-- Begin INPUT DATA --
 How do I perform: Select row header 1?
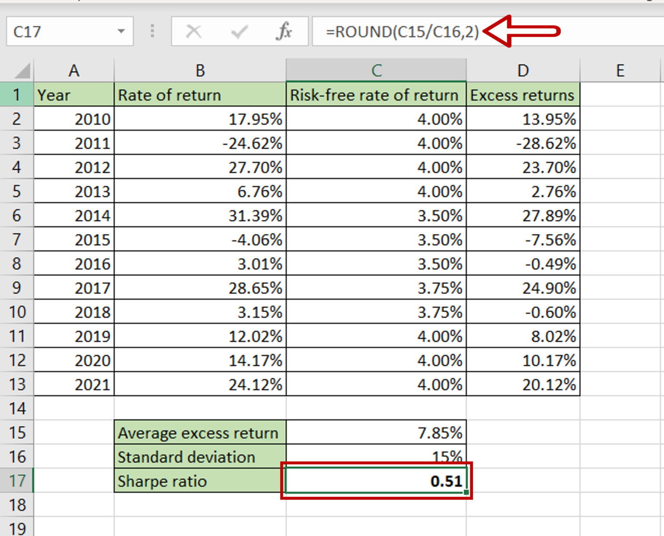[17, 95]
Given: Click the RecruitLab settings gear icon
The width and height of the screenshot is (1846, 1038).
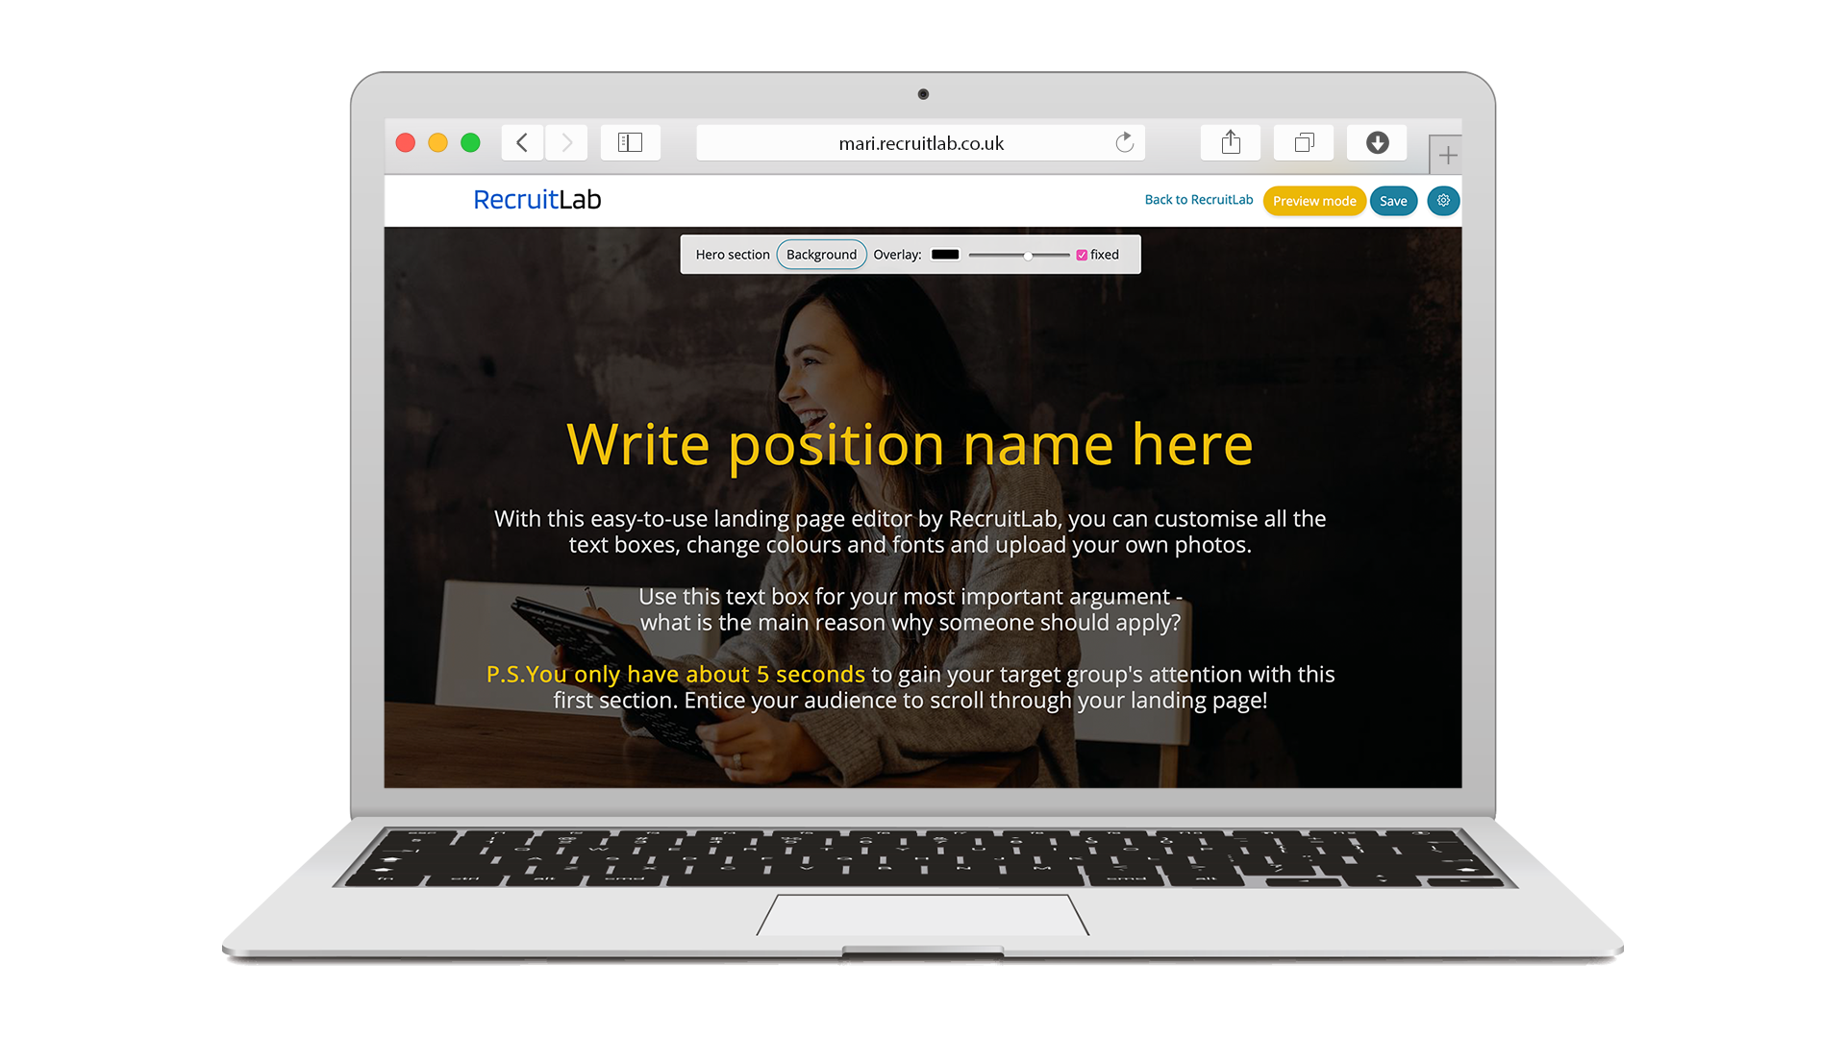Looking at the screenshot, I should [1443, 200].
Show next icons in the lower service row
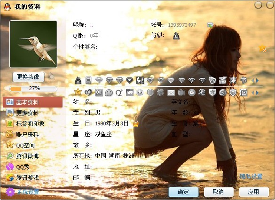This screenshot has width=275, height=200. pyautogui.click(x=257, y=92)
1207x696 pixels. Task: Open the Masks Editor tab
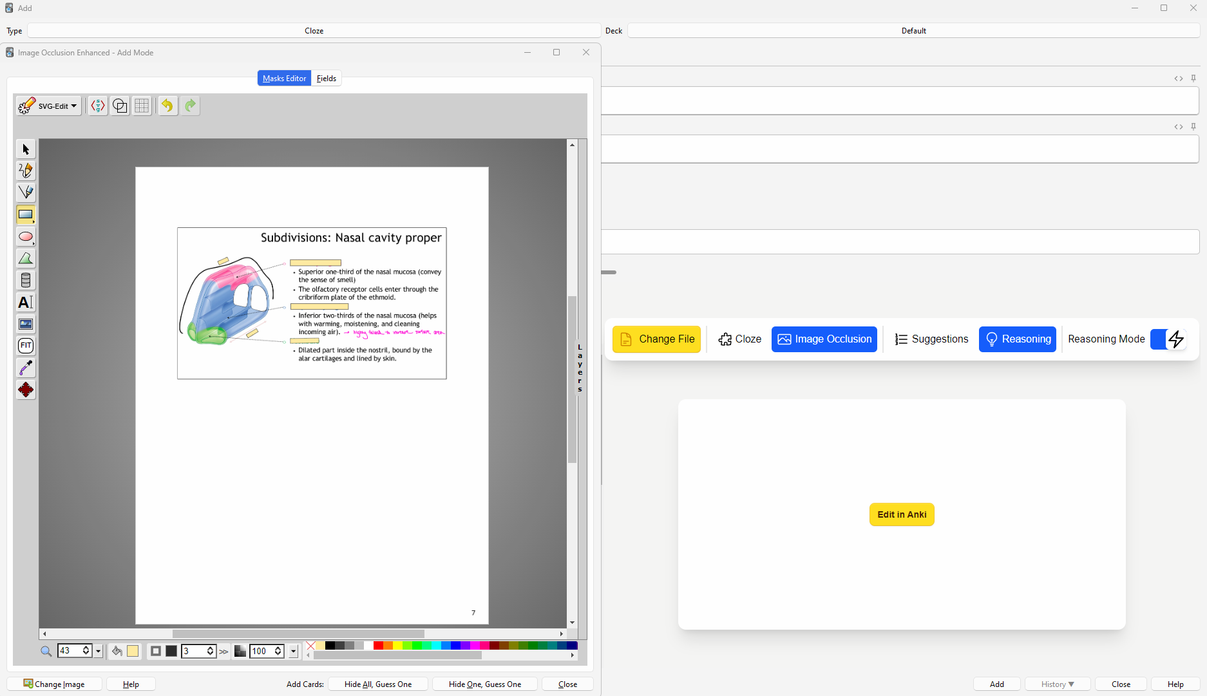(284, 78)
-- End INPUT DATA --
> CHALLENGE
Please copy out every line of the records above word for word, leaving the pictures out.

> RESPONSE
 How do I perform: Select row header 1?
[17, 95]
Given: Click the RecruitLab settings gear icon
The width and height of the screenshot is (1846, 1038).
Looking at the screenshot, I should [1443, 200].
Show next icons in the lower service row
This screenshot has width=275, height=200. pyautogui.click(x=257, y=92)
1207x696 pixels. Task: Open the Masks Editor tab
(284, 78)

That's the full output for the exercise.